[cabfpub] Ballot[80] - BR Response for non-issued certificates

Rick Andrews Rick_Andrews at symantec.com
Mon Jul 23 09:55:10 MST 2012


> -----Original Message-----
> From: public-bounces at cabforum.org [mailto:public-bounces at cabforum.org] On
> Behalf Of Yngve N. Pettersen (Developer Opera Software ASA)
> Sent: Friday, July 20, 2012 5:23 PM
> To: public at cabforum.org
> Subject: Re: [cabfpub] Ballot[80] - BR Response for non-issued certificates
> 
> On Sat, 21 Jul 2012 01:09:11 +0200, Rick Andrews
> <Rick_Andrews at symantec.com> wrote:
> 
> > While we agree with the "spirit" of this ballot, Symantec will probably
> > vote against this, for these reasons:
> >
> >
> > -          In our opinion, this will have little practical effect
> > because if an attacker subverts a CA and uses the CA's infrastructure to
> > issue a fraudulent cert, that cert will have a valid serial number and
> > will therefore have a "good" status (until the fraud is discovered). If
> 
> True.
> 
> However, *without* this proposed requirement, he can hide his certificate,
> including which sites are being attacked, and not risk being blocked at
> the outset.
> 
> With this proposed requirement, he will have to obtain greater control of
> the CA, leaving more tracks, thus increasing the chance of early
> discovery. With good and secure record-keeping and auditing it should be
> possible to detect such certificates.
> 
> Based on current information, DigiNotar was able to revoke the
> fraudulently issued certificates shortly after their issuance was
> triggered by the attacker, *until* the attacker started corrupting the
> logs and records of issued certificates. As a result the OCSP responses
> were "good" for those hidden certificates.
> 
> If we had had a situation where this proposed requirement, in combination
> with updates at the browsers and other clients, had been implemented, that
> option would not have worked for the attacker, particularly if the clients
> also refused to show sites where revocation lookup failed as secure
> (disclosure: Opera require success for revocation checking to show a site
> as secure). In such a scenario the attacker would have had to leave behind
> information about his activities, leaving himself open to discovery.
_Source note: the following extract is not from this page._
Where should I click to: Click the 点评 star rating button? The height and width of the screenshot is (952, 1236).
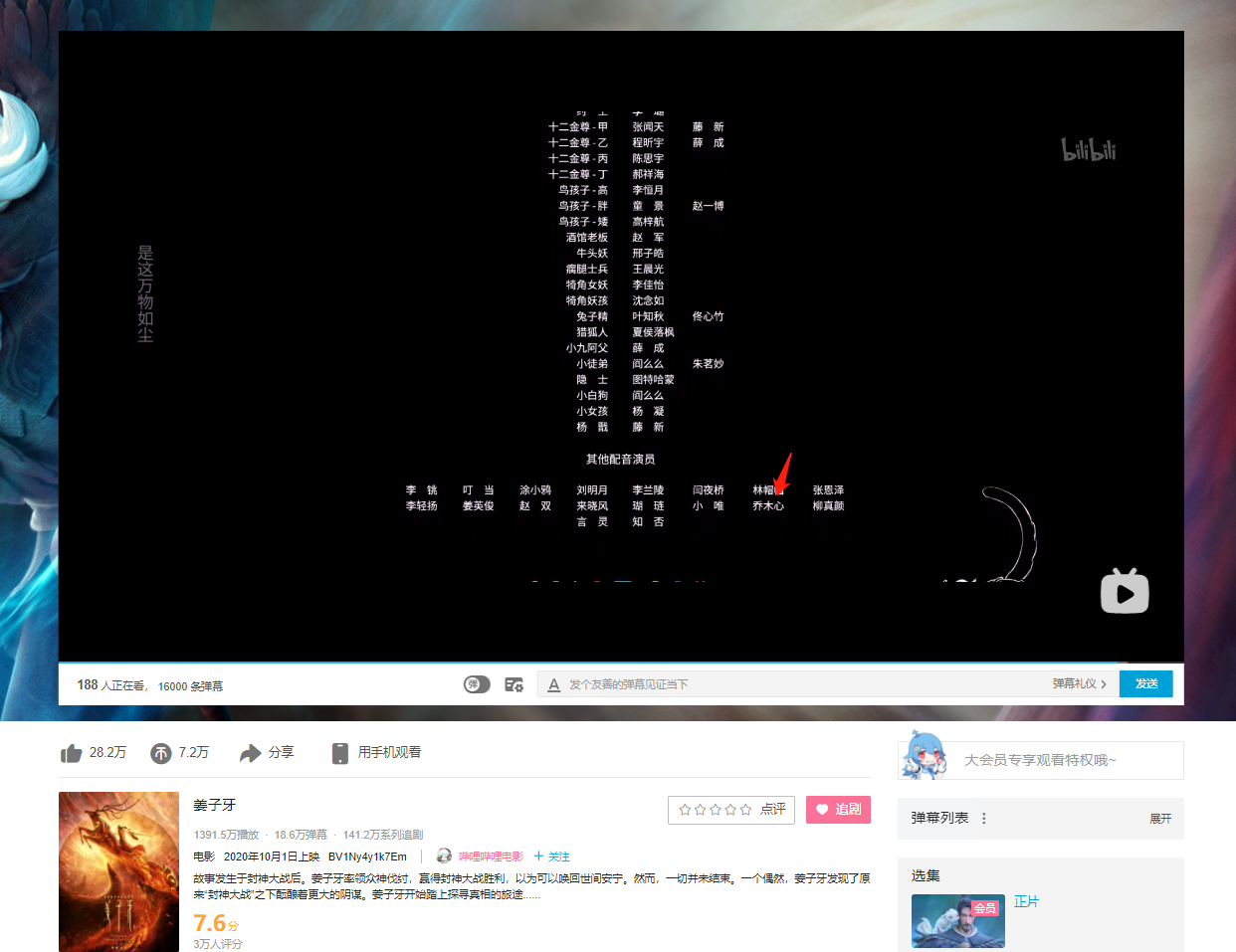click(731, 810)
Yngve, I agree with this 100%. But why doesn't your proposal include a requirement for browsers and other clients? Unless we make changes in browsers and other clients, the attacker has a great chance at remaining undiscovered.

<snip>

> > -          Any CA that uses a CRL-based OCSP responder product (and
> > Symantec does, for a subset of our CAs) will be unable to comply until
> > the vendor builds in that functionality (we think it's non-trivial) and
> > the CA deploys it, or the CA replaces the CRL-based OCSP responder with
> > one not based on CRLs. Neither option can be accomplished in 6 months;
> > both options will probably take a year or more.
> 
> Given the new threat environment, I think that the CRL-based OCSP
> responders are no longer suitable for providing secure status information.

This gives me another reason to vote against this proposal - it doesn't include that statement. If that is your intent (eliminate the use of CRL-based OCSP responders) or if that is the practical effect of your proposal, I believe it should be spelled out clearly in the proposal for all to see and understand.